Kas uwielbiał patrzeć na miasto z góry. Ludzie wyglądali jak mrówki, a te potężne wieżowce, domy, i pawilony jak zbudowane z klocków lego.
Śmiać mu się chciało w duszy. Uśmiech sam wkradał się na usta, a on znów czuł się jak dziecko mogące zdobyć cały świat, pokonać każdego. Czy to nie byłoby cudowne ?
Choć rzeczywistość była inna. Ciągle go zaskakiwała... Co wschodziło słońce nabywał sobie nowych wrogów, a gdy zachodziło bywało sto razy gorzej. Bo to pod
osłoną nocy najbardziej rozrabiał.
Z zamyśleń wyrwał go huk kuli wystrzelonej z pistoletu. Jak na jego ucho to był rewolwer - Walther. Czyli broń palna zazwyczaj używana przez gangsterów w tym mieście.

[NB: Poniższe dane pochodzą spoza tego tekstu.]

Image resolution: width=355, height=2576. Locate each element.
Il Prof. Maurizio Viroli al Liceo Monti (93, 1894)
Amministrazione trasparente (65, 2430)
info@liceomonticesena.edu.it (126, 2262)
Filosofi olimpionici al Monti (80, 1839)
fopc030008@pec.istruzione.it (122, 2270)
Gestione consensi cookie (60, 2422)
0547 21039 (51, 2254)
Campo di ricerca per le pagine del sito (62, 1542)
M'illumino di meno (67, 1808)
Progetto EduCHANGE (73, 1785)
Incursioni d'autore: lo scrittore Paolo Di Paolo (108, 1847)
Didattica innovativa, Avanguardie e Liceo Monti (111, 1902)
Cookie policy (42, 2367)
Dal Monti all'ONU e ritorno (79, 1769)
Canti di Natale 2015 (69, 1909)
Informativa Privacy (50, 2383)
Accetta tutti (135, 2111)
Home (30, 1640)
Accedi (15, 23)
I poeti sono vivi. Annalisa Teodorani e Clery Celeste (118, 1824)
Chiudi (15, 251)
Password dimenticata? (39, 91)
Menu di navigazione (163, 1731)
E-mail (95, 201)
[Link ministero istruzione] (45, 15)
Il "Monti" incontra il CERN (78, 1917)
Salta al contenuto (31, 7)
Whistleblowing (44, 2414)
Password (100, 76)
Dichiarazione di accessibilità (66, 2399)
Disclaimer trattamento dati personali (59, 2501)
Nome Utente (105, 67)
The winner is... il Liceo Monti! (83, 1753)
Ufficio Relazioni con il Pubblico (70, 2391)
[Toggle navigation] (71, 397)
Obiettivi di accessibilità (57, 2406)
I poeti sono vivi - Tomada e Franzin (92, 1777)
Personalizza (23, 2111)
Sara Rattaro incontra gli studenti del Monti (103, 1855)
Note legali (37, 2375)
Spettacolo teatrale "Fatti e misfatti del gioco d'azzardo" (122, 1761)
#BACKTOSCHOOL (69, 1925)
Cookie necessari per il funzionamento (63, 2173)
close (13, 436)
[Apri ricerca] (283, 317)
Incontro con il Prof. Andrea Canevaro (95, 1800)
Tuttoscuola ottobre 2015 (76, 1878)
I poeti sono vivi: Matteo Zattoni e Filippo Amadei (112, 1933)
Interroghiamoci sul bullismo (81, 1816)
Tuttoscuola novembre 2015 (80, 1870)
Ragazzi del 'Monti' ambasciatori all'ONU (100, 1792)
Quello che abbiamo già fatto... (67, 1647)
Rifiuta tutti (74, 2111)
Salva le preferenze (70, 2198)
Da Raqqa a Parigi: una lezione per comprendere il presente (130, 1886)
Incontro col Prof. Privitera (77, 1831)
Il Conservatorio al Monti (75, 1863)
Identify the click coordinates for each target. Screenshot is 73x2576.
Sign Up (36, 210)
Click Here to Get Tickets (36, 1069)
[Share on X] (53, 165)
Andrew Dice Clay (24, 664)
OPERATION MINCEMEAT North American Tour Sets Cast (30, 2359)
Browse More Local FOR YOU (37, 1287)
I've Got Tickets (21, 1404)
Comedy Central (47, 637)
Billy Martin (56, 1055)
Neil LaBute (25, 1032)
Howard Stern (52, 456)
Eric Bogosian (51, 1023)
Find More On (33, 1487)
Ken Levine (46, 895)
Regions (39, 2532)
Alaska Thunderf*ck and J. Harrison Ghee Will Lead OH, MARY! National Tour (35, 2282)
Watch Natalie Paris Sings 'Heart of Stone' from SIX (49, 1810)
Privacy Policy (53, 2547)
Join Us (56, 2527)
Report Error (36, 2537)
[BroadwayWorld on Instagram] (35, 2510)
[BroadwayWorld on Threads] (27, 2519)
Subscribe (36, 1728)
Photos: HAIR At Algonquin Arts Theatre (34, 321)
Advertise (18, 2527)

Mężczyzna miał udoskonalony słuch i wzrok więc bez problemu mógł to stwierdzić. Jak równie bez przeszkód stwierdził, że w kałuży krwi leży właśnie June.
To ona dostała kulą, a to on poczuł ucisk w sercu. Jakby właśnie on nią oberwał. Jednak to nie kula, tylko uczucie strachu że zaraz ją straci.
Nie patrząc na nic czy ktoś go zauważy w zakazanej postaci czy nie zaczął szybko zlatywać w dół składając odpowiednio skrzydła. Rozłożył je dopiero praktycznie
przy ziemi dla lepszej amortyzacji.
Kiedy jego stopy dotknęły ziemi szybko podbiegł do dziewczyny. Przyklęknął u jej głowy sprawdzając dłonią puls na szyi. Na szczęście żyła, jeszcze się nie
wykrwawiła.
Kula przebiła ramię. Pewnie zakryła się ramieniem, aby uchronić serce, pomyślał. To by do niej pasowało. Zawsze potrafi szybko działać.
Już ją miał brać na ręce, i zabrać w bezpieczne miejsce o ile takie istnieje oraz oczyścić ranę, lecz ona otworzyła oczy, i patrzyła na niego z przerażeniem.
Miał pewność że jest nie przytomna, ale się pomylił. I co teraz ? Stało się najgorsze. Ona się go bała.
- Puść mnie popaprańcu ! - June krzyczała jeszcze wiele, a raczej próbowała krzyczeć. Ramię tak strasznie piekło, że zabrało jej możliwość krzyku.
Więc chrypiała pod nosem te wszystkie okropieństwa których bał się usłyszeć. Nie tak wyobrażał sobie swoje objawienie w prawdziwym ciele, ale czego innego
mógł się spodziewać ?
- Jeżeli chcesz żyć, to przestań się szarpać, i daj sobie pomóc, June... - Wycedził przez zęby zdenerwowany. Dziewczyna tak mocno próbowała się wyszarpać,
że w tej chwili ciężko byłoby się wzlecieć z nią na rękach, a co dopiero wziąć ją na te ręce.
- Zostaw mnie, zostaw mnie...Chce umrzeć jak człowiek, a nie z rąk jakiegoś potwora. - Mamrotała dalej, ale sił już jej brakowało na dalsze próby ucieczki.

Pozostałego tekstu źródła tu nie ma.